Cendrillon

Nous jetons l’ancre pour la nuit dans le hameau de Puente del Inca, au pied de l’illustre Aconcagua.

Peter-John met ses baskettes sous le camion, une heure seulement, juste histoire de les aérer un peu… (par respect pour le reste de l’équipée).

Mais au moment de les rentrer, caramba, l’une d’entre elle s’est fait la belle !!!

Le village regorge de chiens errants. C’est certainement une farce de l’un d’entre eux. Persuadé qu’il ne peut être bien loin, PJ armé de sa frontale, part à la recherche de son infortuné soulier mais se ravise très vite, comprenant qu’il risque de servir de casse-croûte aux molosses aux abois…

Quelle infortune !!! Pour éviter l’encombrement nous sommes partis avec pour seules chausses : une paire de baskettes et une paire de tongs. Ca risque d’être un peu léger les tongs, demain, pour se promener sur les névés andins…

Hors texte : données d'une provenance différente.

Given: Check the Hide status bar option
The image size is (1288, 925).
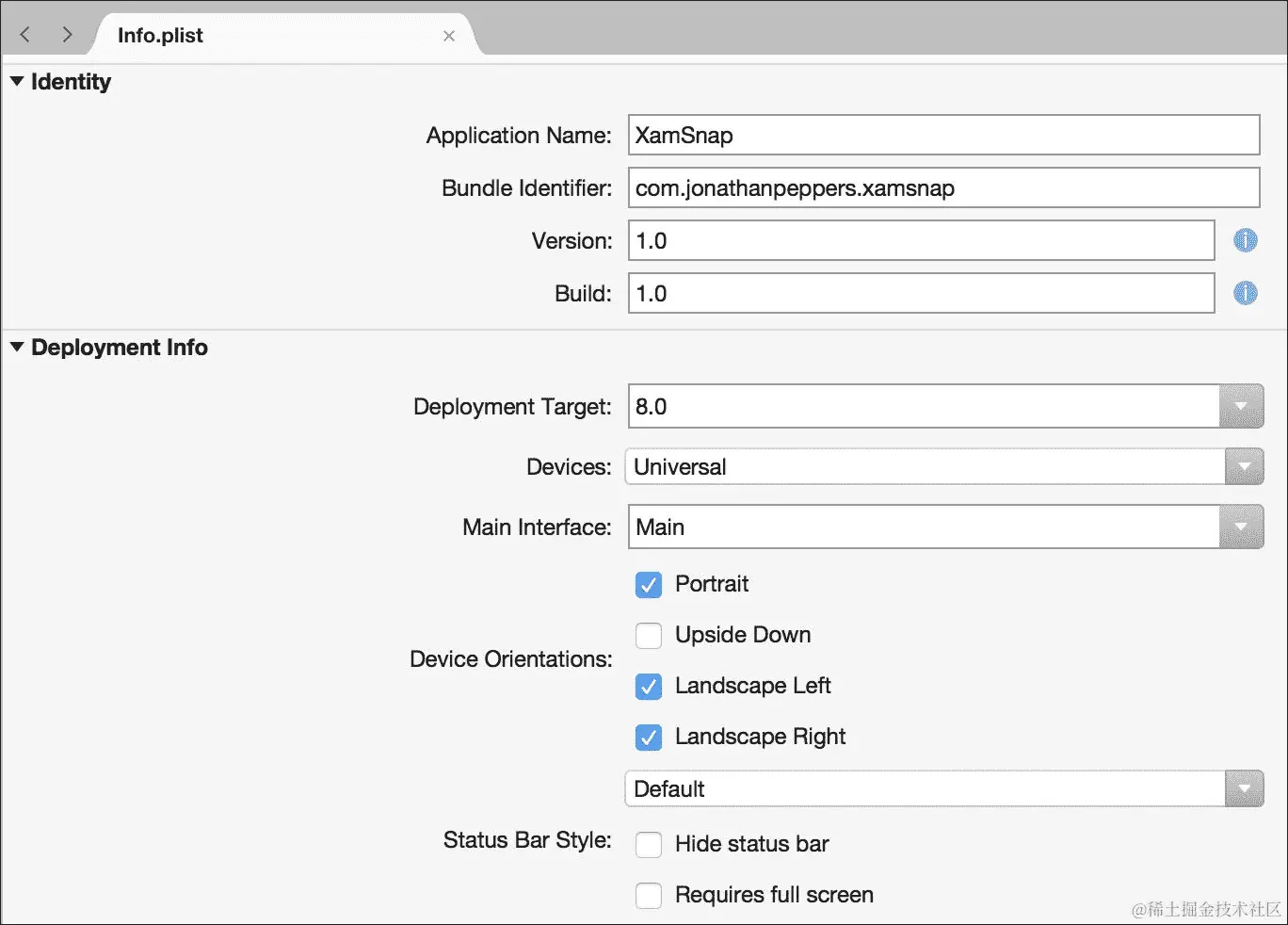Looking at the screenshot, I should (x=649, y=845).
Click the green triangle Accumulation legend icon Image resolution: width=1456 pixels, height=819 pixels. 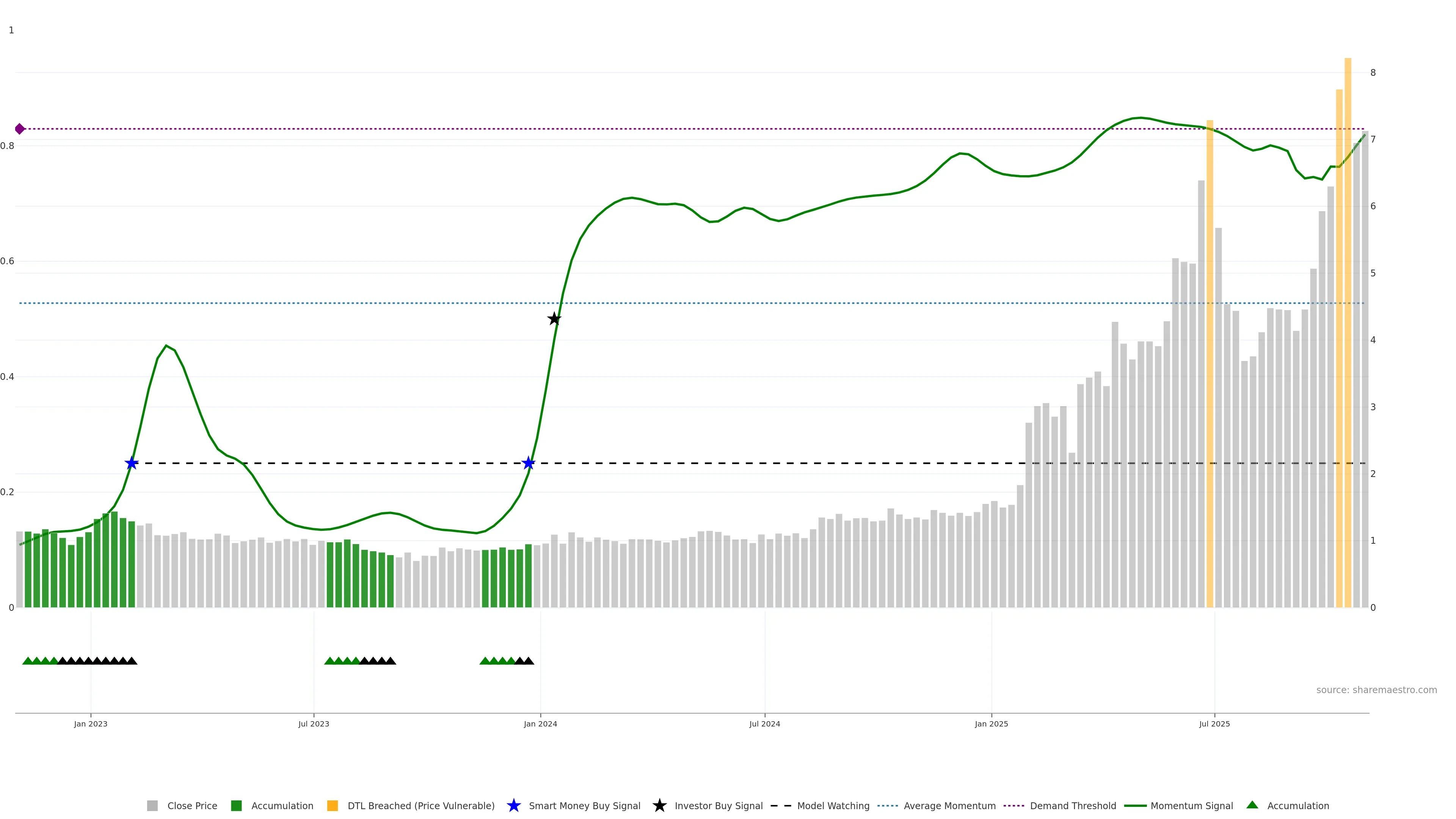(x=1252, y=805)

Adieu jogging matinal que PJ se voyait déjà en train de réaliser au réveil dans ce cadre magnifique (en tongs c’est moins pratique, vous en conviendrez), c’est plutôt à la recherche désespérée de sa chaussure qu’il allait s’affairer. Mais dans ce hameau à moitié en friche, autant chercher une aiguille dans une botte de paille !!

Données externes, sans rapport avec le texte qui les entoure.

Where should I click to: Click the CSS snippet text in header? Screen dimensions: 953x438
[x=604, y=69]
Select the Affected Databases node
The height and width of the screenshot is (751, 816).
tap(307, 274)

Nous avions définitivement abandonné l’idée de revoir un jour la sœur jumelle de la baskette or et noire de PJ et nous apprêtions à lever le camp, quand Marine, les yeux dans le vagues, aperçoit une baskette esseulée posée sur un muret, dans le recoin sombre d’une maison. Hourra !! la pantoufle de vair de l’unijambiste était retrouvée !!!!!!

Ah ! que serait la vie sans les péripéties de PJ ?!!!